Earlier this month, India inducted its first conventional submarine in 17 years, thus taking the present strength of the Navy’s conventional submarine fleet to barely 14, which are 10 short of the planned strength of 24 supposed to be inducted over the next 13 years, going by the original plan. But that remains a far cry, simply because India has neither contracted purchase of six more submarines from a second foreign source, nor finalised a design to indigenously build 12 conventional submarines. All that India has done until now is to contract building six French-origin Scorpene submarines, the first of which (INS Kalvari) was inducted on 14 December, after being built at the Mazagon Docks Limited in Mumbai, in collaboration with France’s M/s Naval Group.
Interestingly, INS Kalvari took eight years to build and has been inducted five years behind schedule. This is indeed a repeat of history. Slightly over a quarter of a century ago, India in February 1992 inducted INS Shalki, a German-origin submarine that similarly took eight years and four months (100 months) to license, build and assemble at the MDL, instead of the originally scheduled 42 months (three-and-a-half years). The second German-origin submarine, INS Shankul, commissioned in May 1994, had taken even longer to build—10 years (120 months).
All six Scorpene submarines, which were originally scheduled to be inducted between 2012 and 2017, are now slated for induction only by 2021, i.e. four years behind schedule. Although in 2013 the government cleared procurement of another six advanced conventional submarines, until December 2017 no such submarine had been shortlisted, let alone a purchase contract signed.
India’s current conventional submarine fleet of 14 is severely aged. After INS Kalvari, inducted only a fortnight ago, the next youngest conventional submarine with the Navy is 17 years old. INS Sindhushastra, a Russian Kilo Class submarine, inducted in 2000, was the last of the Russian-origin Kilo Class submarine to be commissioned by the Navy. The remaining 12 conventional submarines are an average quarter century old—between 23 to as much as 31 years to be exact. At any point of time, some of these 12 submarines are usually undergoing refit, overhaul or maintenance, thus resulting in fewer submarines actually available for operational deployment. In any case, by 2030 or before, all these 12 submarines would have been decommissioned, leaving the Indian Navy with a severely depleted submarine fleet as it stands at the start of 2018.
As it is, in recent years, this “silent arm” (submarines) of the Navy has been in the news for the wrong reasons. It started with the Navy losing INS Sindhurakshak, a Russian-origin Kilo Class submarine, on 14 August 2013, following a series of explosions on board its torpedo section, which led to the death of three officers and 15 sailors in Mumbai. This marked the first-ever post World War-II peacetime loss of a submarine while docked in harbour. Six months later on 26 February 2014, then Chief of Naval Staff, Admiral Devendra Kumar Joshi resigned, marking a first-ever resignation by a naval chief while in harness. Admiral Joshi, himself a distinguished submariner, resigned following an outbreak of a fire on board INS Sindhushastra, another Kilo Class submarine, which resulted in the death of two officers while it was at sea.

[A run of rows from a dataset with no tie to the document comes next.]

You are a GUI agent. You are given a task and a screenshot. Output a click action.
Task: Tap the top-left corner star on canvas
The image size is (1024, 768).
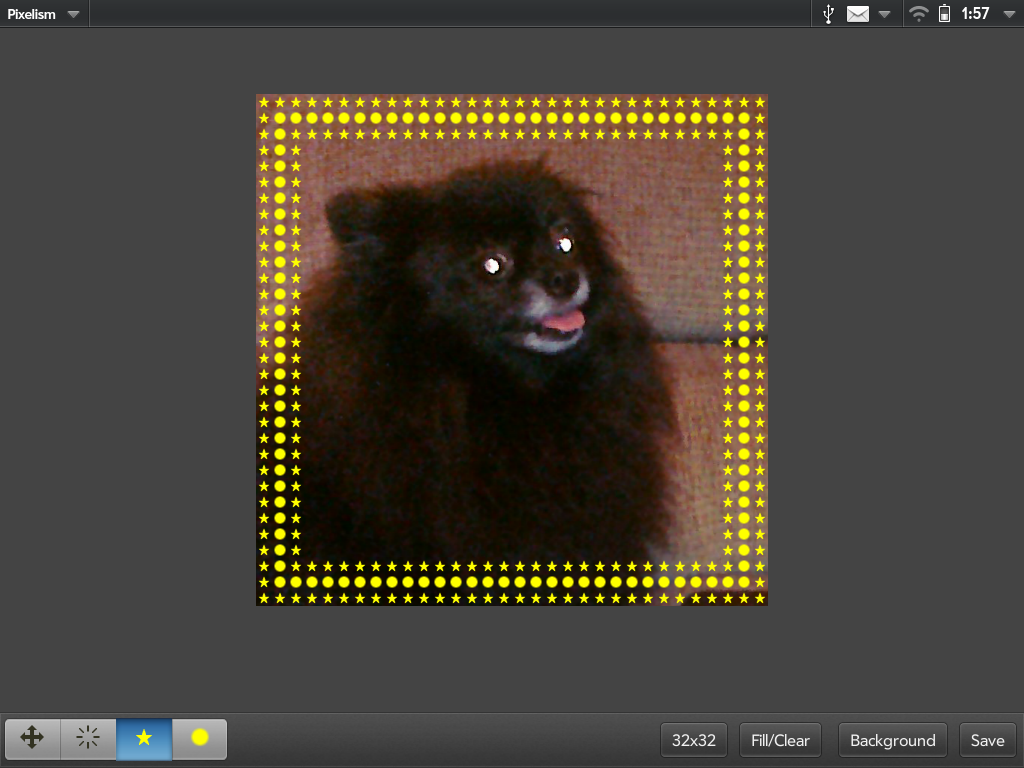[x=264, y=102]
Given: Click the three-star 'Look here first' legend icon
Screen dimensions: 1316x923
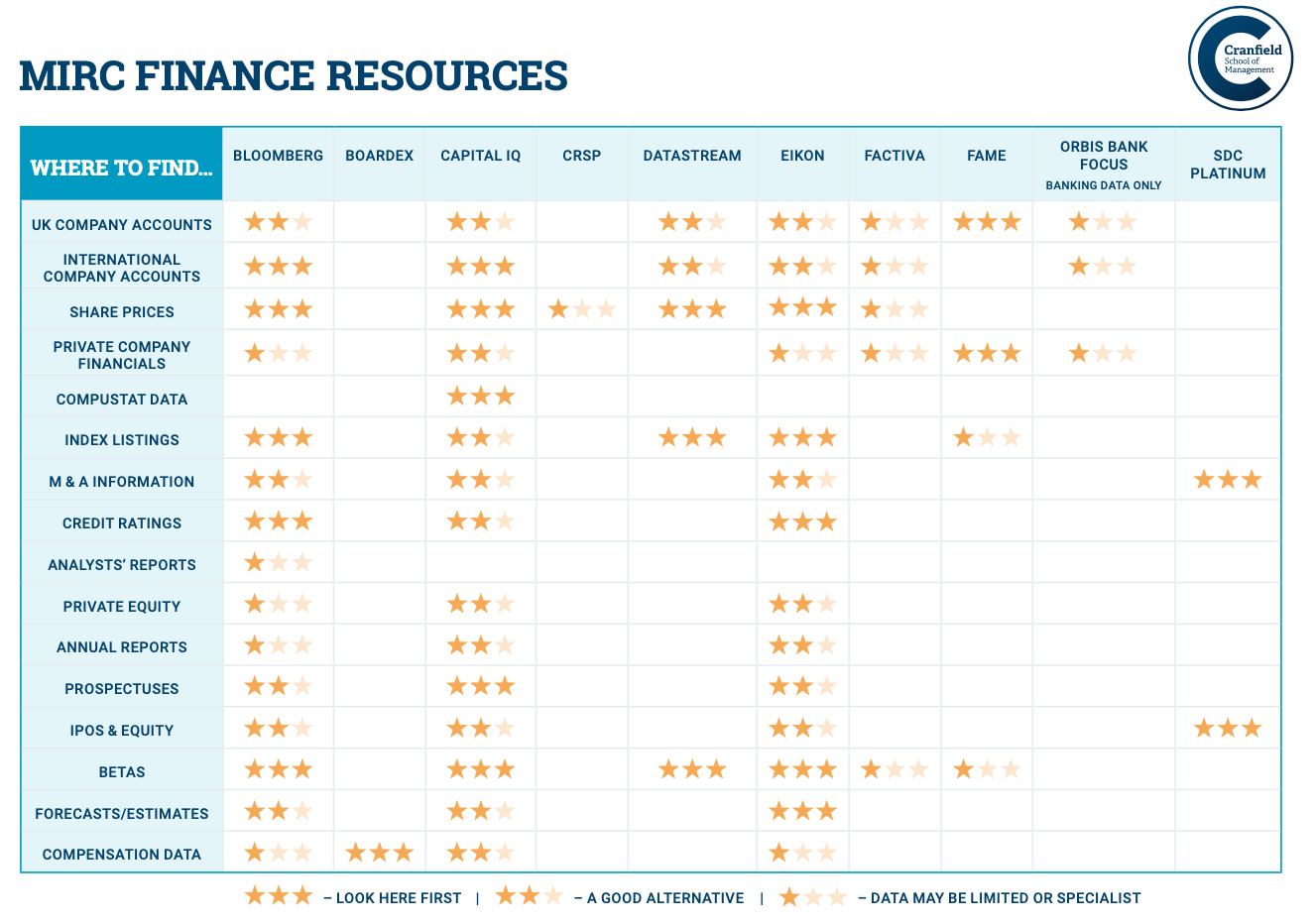Looking at the screenshot, I should pos(279,897).
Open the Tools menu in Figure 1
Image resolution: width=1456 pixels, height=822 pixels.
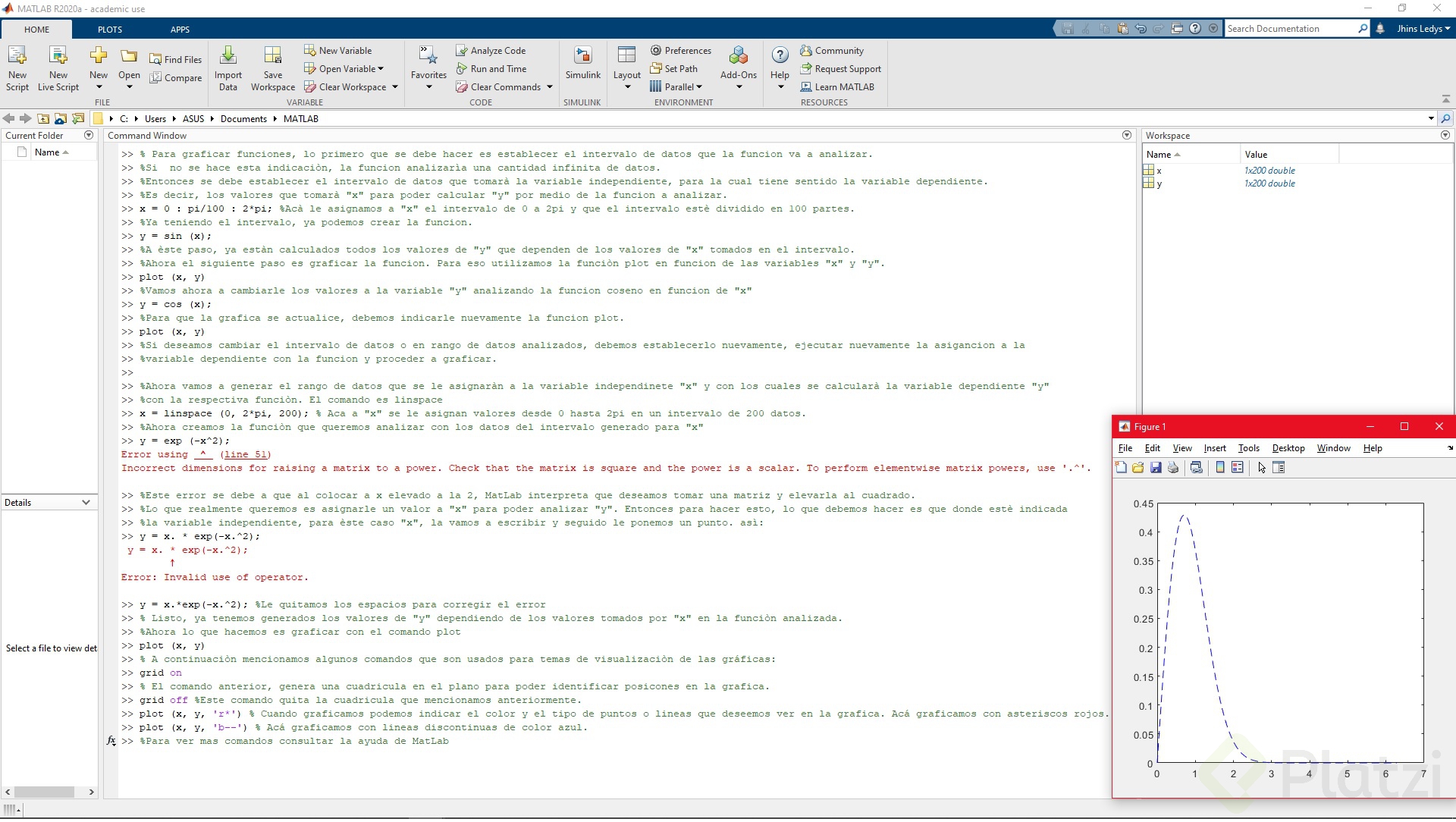point(1249,448)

The Navy’s current total submarine fleet of 16 includes two nuclear-powered submarines, one of which is on a ten-year lease from Russia since 2012. In August 2016, the Navy had quietly inducted India’s first indigenously built nuclear-powered submarine, the INS Arihant, which technically completed India’s nuclear triad and gave New Delhi a credible second strike capability. A nuclear triad involves the ability of a country to execute a nuclear strike from land, sea and air. A second strike capability means the ability of a country to strike back with nuclear weapons after being hit with nuclear missiles and bombs by an enemy country. It is with respect to the latter that a nuclear-powered submarine armed with nuclear weapons becomes vital. Reason: unlike a diesel-electric conventional submarine, a nuclear-powered submarine can travel long distances underwater, undetected, without needing to break surface to snorkel air in order to recharge its batteries, which is when it is most vulnerable to detection. This thus makes it easy for a nuclear-powered submarine to be positioned undetected under sea to carry out a retaliatory strike in case its home country is attacked.

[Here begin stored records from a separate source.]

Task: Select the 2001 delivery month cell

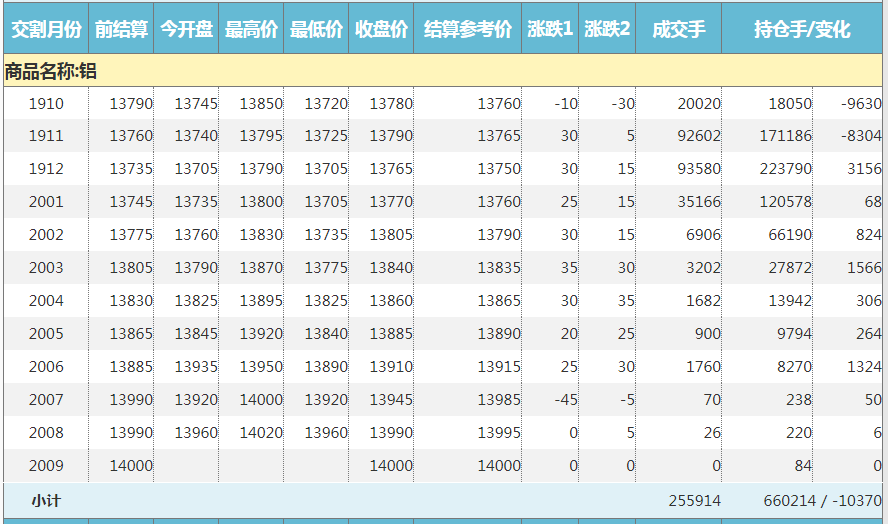Action: (x=46, y=202)
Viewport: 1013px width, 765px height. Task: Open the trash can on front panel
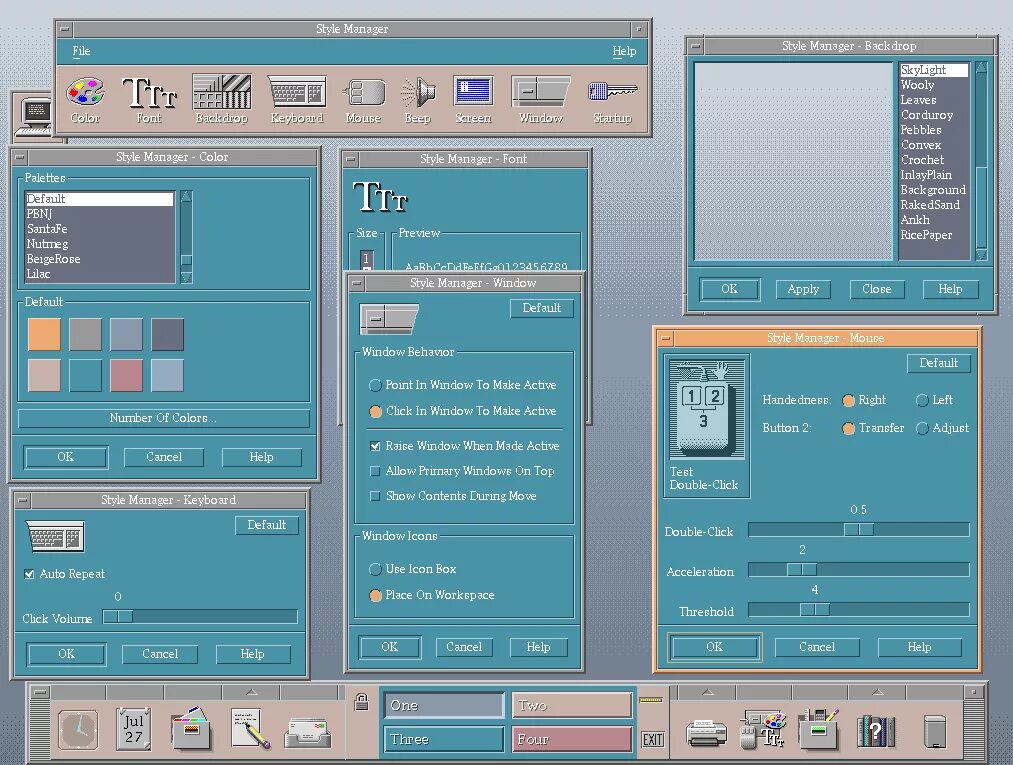coord(932,730)
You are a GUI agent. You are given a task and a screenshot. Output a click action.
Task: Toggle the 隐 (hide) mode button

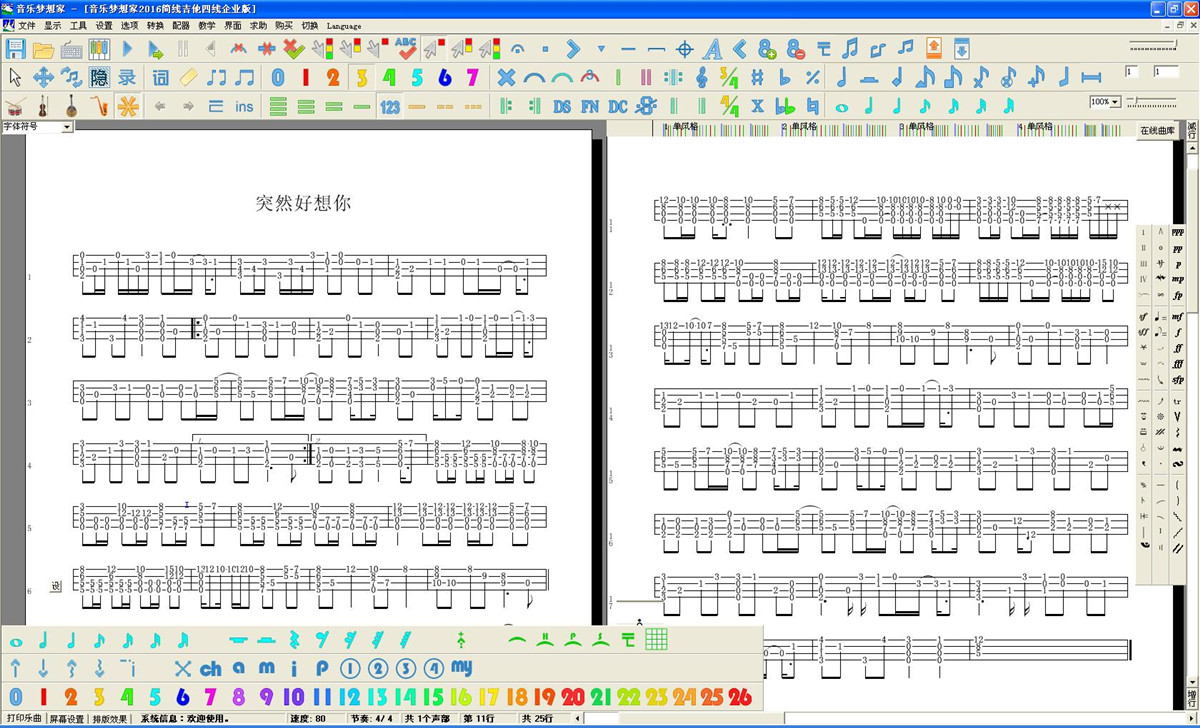99,77
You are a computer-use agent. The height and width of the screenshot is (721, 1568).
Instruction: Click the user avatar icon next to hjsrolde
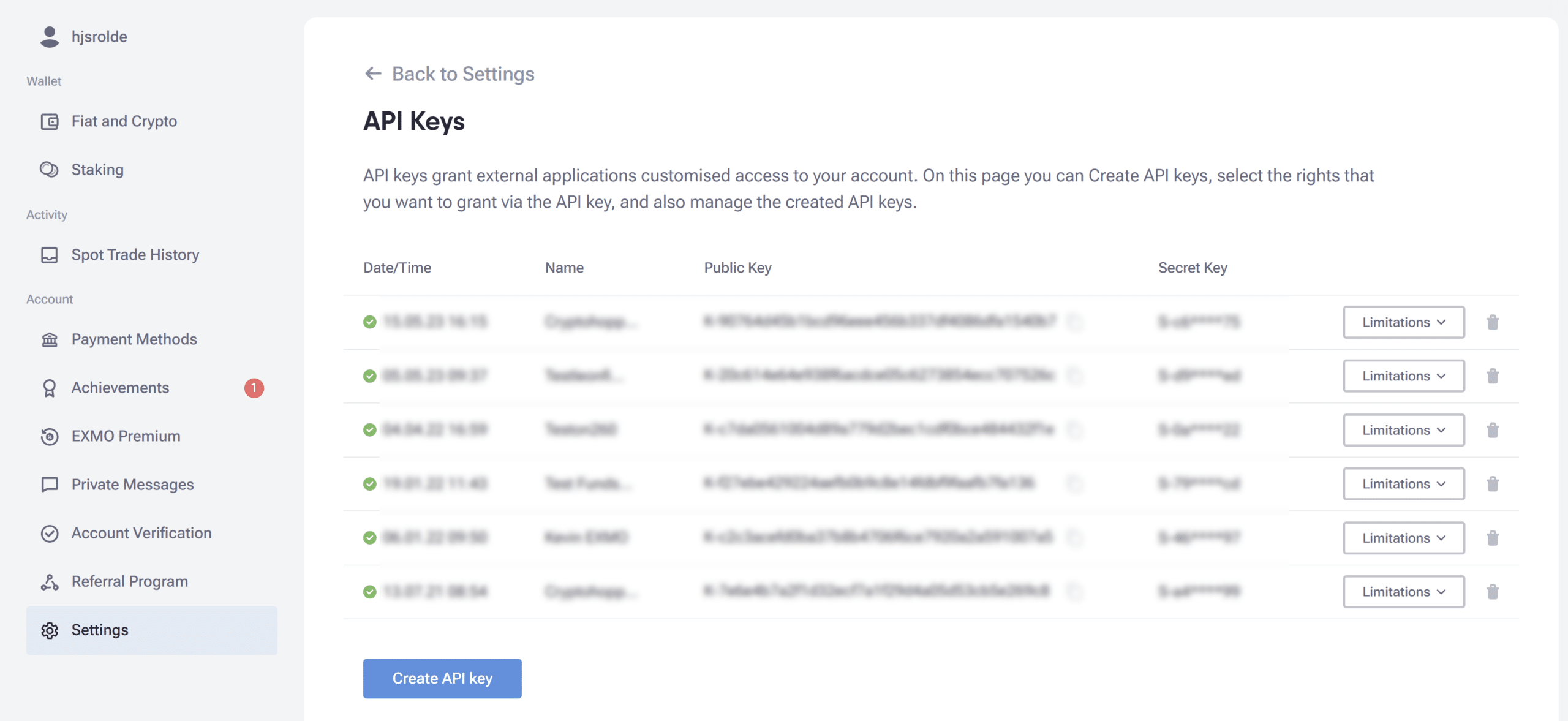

But here again lies a problem. The Akula class submarine, INS Chakra, on lease from Russia, is only for training Indian sailors and is not permitted to carry nuclear missiles or be deployed on operational roles. That leaves the Navy with just one nuclear-powered submarine, the development of which is undoubtedly a major feat, considering that only five other countries possess this highly sophisticated technology. But INS Arihant has its limitations. First, its nuclear reactor has a short refuelling cycle and therefore a limited endurance capacity. Second, the INS Arihant is currently meant to be armed with 12 indigenously developed K-15 SLBMs (submarine launched ballistic missiles), which has a range of just 750 km. This missile range is ineffective against a much bigger and vaster country like China, which, in contrast, has SLBMs with a range of 8,000 km that can target any part of India from long distances. India is currently developing the K-4 with a 3,500 km range and has plans to develop the K-5 with a 5,000 km range. But development of these missiles is several years away, thus raising serious questions on the effectiveness of the naval dimension of the Indian triad vis-à-vis China.

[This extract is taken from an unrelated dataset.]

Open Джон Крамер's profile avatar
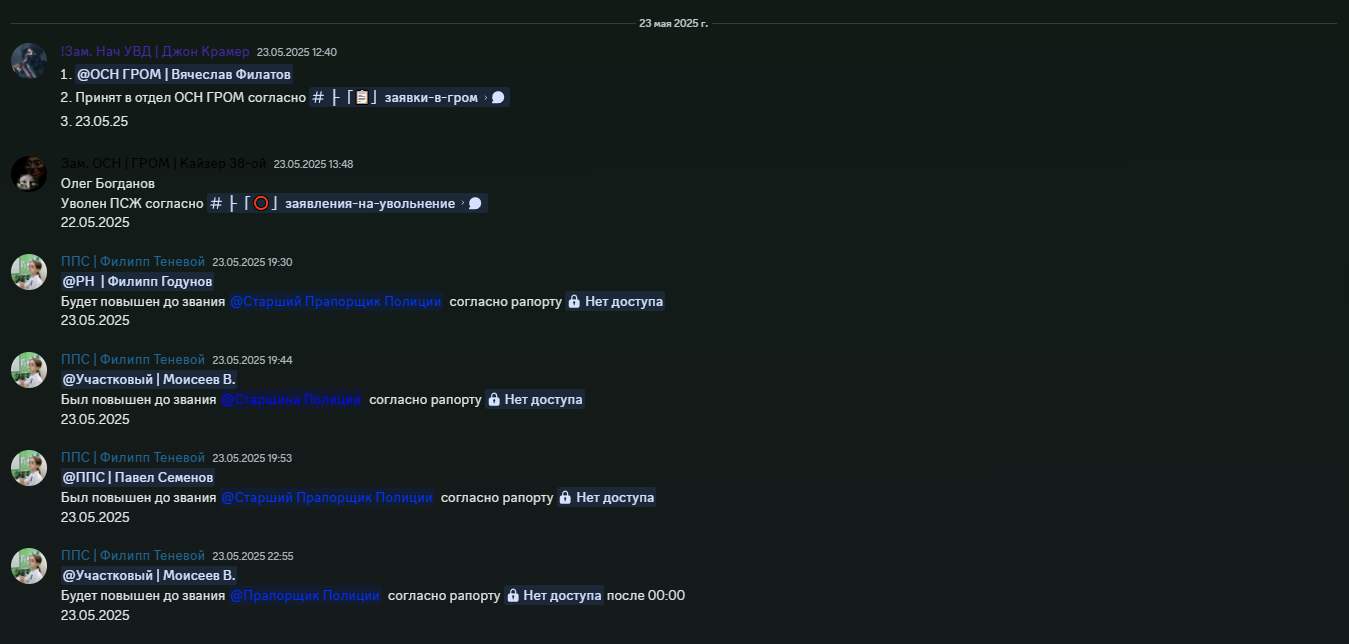pos(29,61)
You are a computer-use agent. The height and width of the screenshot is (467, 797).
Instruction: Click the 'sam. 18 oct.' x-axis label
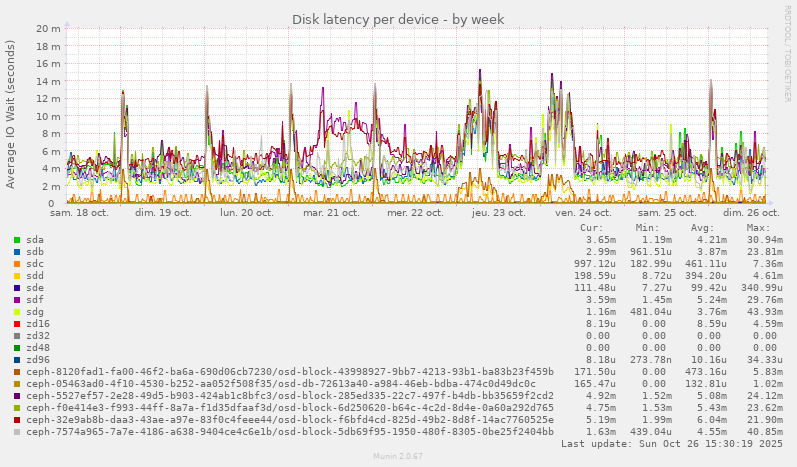click(78, 213)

In February 2015, the government sanctioned construction of six nuclear powered attack submarines or SSNs, the first of which is easily a decade away from induction, considering that no deadline has been accorded. These six SSNs are in addition to four INS Arihant class nuclear-powered submarines, with ballistic missiles (SSBNs) that were previously sanctioned and are already in various stages of development. India’s current solitary nuclear submarine with a limited missile range compares very modestly with China, which already has about ten nuclear-powered submarines and that too with greater endurance and long-range nuclear tipped missiles, in addition to over 50 conventional submarines. China is expected to increase its submarine fleet to between 69 and 78 by 2020, according to a US Congress report. Both Pakistan and Bangladesh have contracted purchase of conventional submarines from China, thus adding to India’s increasing security challenge in the Indian Ocean Region.
Just as nuclear weapons cannot replace conventional weapons, nuclear-powered submarines too cannot replace Indian Navy’s need for conventional submarines. India needs a mix of both conventional and nuclear-powered submarines. Conventional submarines are cheaper, have smaller hulls and are easier to manoeuvre, compared to nuclear-powered submarines. Diesel-electric submarines can effectively engage high value targets with its conventional missiles and torpedoes. The Navy is understandably highly concerned about the future of its submarine fleet. It is the political executive that needs to give serious attention to the country’s need for acquiring and maintaining a credible quantity of this conventionally powered sub surface stealth weapon.